National Network of Abortion Funds
- Abbreviation: NNAF
- Formation: May 1–2, 1993
- Founded at: Chevy Chase, Maryland, U.S.
- Type: Nonprofit
- Tax ID no.: 04-3236982
- Purpose: Abortion access in the United States
- Headquarters: Beaverton, Oregon, U.S.
- Location: United States;
- Region served: United States
- Official language: English; Spanish;
- Co-Chair: Rosa Yadira Ortiz
- Co-Chair: Melissa Flores
- Interim Executive Director: Poonam Dreyfus-Pai
- Secretary: Uma Rao
- Revenue: $24,650,088 (2024)
- Expenses: $30,797,834 (2024)
- Staff: 315 (2022)
- Website: abortionfunds.org

= National Network of Abortion Funds =

American pro-abortion nonprofit organization

The National Network of Abortion Funds (NNAF) is an American non-profit organization purposed to increase access to abortion for low-income people across the U.S.

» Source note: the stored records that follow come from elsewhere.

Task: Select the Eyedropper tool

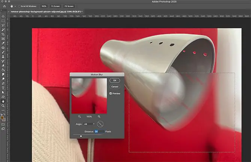Action: (3, 43)
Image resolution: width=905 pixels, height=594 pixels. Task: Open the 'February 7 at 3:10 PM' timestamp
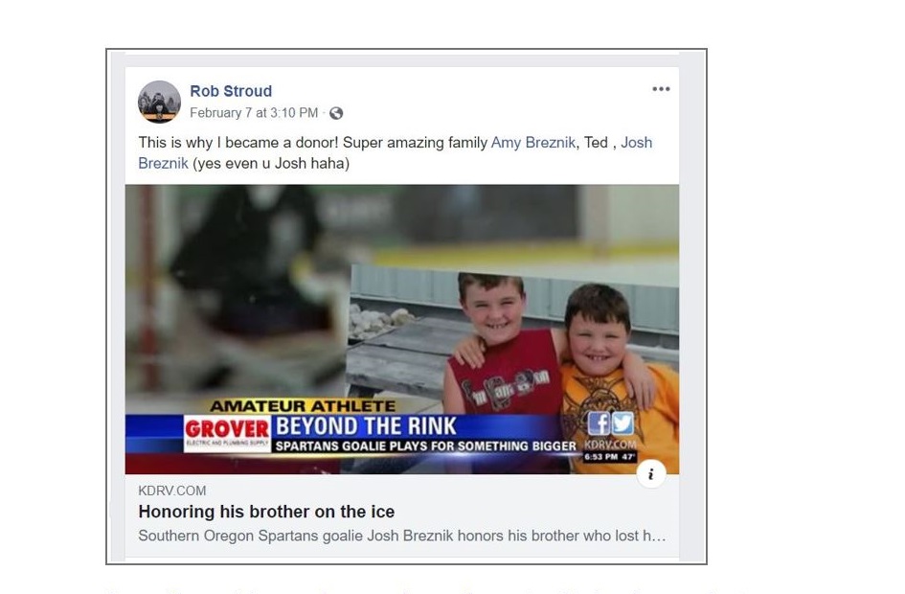tap(254, 113)
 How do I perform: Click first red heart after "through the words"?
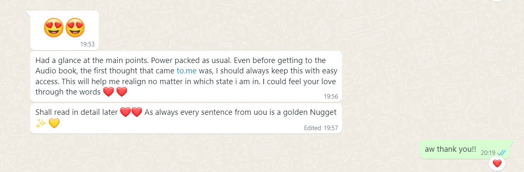(108, 92)
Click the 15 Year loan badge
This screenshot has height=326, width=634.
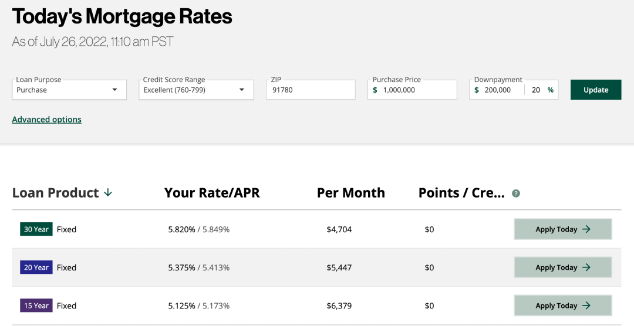(36, 305)
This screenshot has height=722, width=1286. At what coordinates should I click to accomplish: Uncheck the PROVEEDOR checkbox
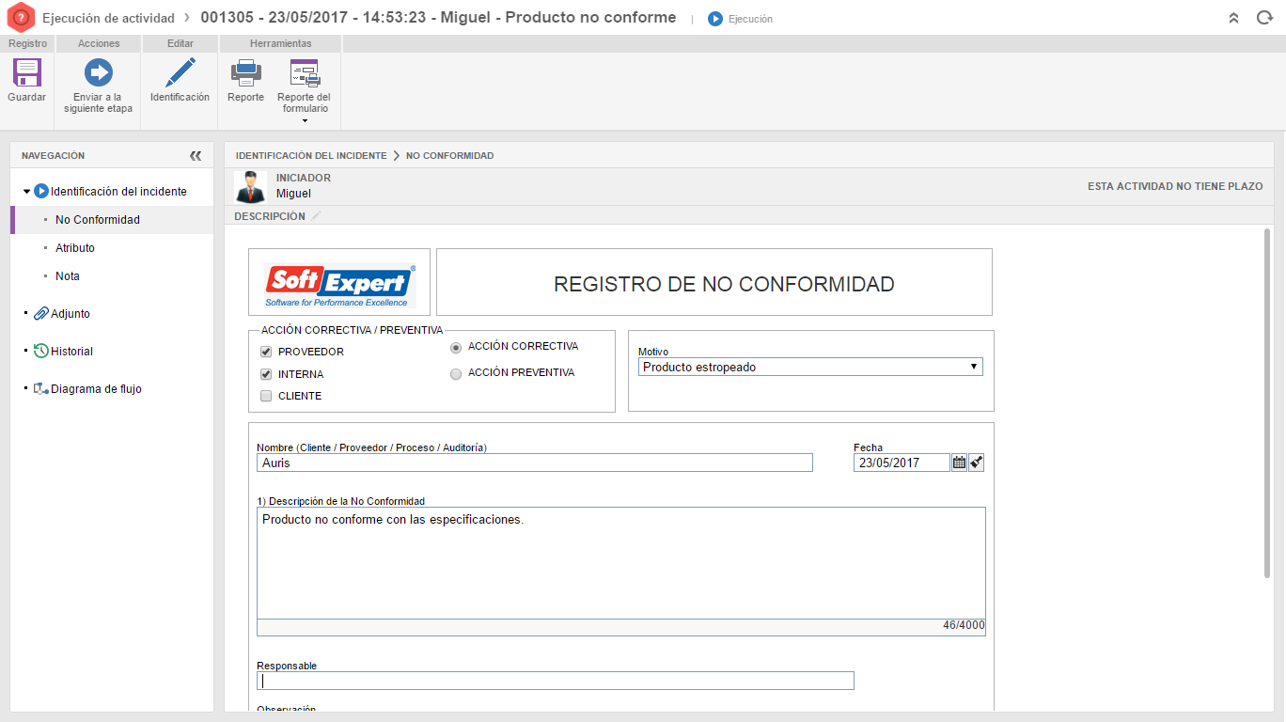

== Founding and history ==
The NNAF was founded by 22 abortion funds from 14 states at a conference held May 1–2, 1993, at the National 4H Center in Chevy Chase, Maryland. The NNAF incorporated in 1994. A six-person national board was elected at the 1993 conference, and each board member was assigned several funds for which they had networking and communicating responsibilities.

The NNAF now consists of over 80 organizations in 38 states and 4 different countries. Funding is provided through donations from business and individuals, and is divided into each of these individual organizations.

In 2000, the NNAF joined with 200 organizations to begin a campaign fighting against the Hyde Amendment and punitive welfare reform. In 2016, the NNAF rallied alongside thousands of other organizations after the ruling that Texas cannot place restrictions on abortion services that cause an undue burden. In 2017, the NNAF grew to include individual people as members.

NNAF is a member of several national coalitions, including the Training and Access Working Group (TAWG), the Communications Group (communications directors from pro-choice organizations), and SisterSong Women of Color Reproductive Health Collective. The NNAF is currently partnered with two organizations: All* Above* All and Strong Families.

== Mission ==
The NNAF works to facilitate networking and to provide support and technical assistance to local abortion funds that provide direct financial and logistical assistance to women seeking abortions. In 2000, the Fund spearheaded the Campaign for Access to Reproductive Equity, which aimed to reverse the Hyde Amendment and make it possible for people to secure Medicaid funding for abortions.